EXTRACTED INFORMATION
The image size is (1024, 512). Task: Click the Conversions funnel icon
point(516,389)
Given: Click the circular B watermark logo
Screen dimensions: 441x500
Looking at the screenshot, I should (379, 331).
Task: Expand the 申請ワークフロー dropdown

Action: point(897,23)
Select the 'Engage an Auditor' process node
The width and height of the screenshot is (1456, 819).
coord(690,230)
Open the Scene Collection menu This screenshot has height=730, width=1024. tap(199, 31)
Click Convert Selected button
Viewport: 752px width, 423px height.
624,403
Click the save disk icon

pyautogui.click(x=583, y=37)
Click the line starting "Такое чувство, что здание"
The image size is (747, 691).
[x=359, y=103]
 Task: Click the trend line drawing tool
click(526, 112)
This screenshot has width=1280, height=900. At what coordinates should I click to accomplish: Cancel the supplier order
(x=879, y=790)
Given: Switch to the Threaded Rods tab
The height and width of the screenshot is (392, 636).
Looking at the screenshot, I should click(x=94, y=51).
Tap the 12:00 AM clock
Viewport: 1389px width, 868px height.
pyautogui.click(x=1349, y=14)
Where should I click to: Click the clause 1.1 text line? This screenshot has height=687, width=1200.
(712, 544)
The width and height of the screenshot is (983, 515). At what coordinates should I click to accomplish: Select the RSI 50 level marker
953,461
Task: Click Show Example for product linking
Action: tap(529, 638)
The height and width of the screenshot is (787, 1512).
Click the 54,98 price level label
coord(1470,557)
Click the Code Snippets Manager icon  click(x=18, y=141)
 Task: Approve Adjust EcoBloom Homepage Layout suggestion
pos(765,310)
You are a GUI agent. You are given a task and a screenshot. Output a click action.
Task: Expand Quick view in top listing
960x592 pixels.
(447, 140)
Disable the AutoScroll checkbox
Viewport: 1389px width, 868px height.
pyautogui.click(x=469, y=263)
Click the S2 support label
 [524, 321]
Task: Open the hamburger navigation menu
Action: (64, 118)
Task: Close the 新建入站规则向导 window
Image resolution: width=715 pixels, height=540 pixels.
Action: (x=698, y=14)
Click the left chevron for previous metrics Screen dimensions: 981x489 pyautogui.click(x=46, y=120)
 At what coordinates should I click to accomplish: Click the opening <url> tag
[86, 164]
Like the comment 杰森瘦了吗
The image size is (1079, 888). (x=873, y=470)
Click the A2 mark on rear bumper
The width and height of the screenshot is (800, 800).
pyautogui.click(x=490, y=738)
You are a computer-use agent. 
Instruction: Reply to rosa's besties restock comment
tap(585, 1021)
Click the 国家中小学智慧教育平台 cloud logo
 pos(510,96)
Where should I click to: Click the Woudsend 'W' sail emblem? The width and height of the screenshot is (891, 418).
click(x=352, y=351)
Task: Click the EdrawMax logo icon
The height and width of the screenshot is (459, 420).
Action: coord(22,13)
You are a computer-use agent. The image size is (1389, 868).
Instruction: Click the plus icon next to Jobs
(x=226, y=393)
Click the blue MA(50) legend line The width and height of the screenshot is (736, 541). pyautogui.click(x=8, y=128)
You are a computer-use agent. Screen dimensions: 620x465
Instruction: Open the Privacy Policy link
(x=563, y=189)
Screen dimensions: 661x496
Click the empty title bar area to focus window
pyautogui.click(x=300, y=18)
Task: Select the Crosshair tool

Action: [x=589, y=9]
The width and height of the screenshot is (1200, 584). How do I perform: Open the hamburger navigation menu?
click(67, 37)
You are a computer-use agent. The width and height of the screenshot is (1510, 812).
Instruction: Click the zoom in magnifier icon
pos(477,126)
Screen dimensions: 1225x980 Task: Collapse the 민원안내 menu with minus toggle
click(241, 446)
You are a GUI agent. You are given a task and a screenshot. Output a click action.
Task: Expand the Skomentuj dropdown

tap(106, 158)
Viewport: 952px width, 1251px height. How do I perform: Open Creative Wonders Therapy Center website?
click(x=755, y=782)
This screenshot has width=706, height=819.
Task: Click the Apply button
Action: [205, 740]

YOUR OBJECTIVE
Copy every line that includes the string "computer" from the material above.

TASK RESULT
You are a computer-use agent. 
You are a computer-use agent. The image size is (1389, 868).
You are a computer-use agent. Screen dimensions: 620x465
You are a computer-use agent. The width and height of the screenshot is (1510, 812).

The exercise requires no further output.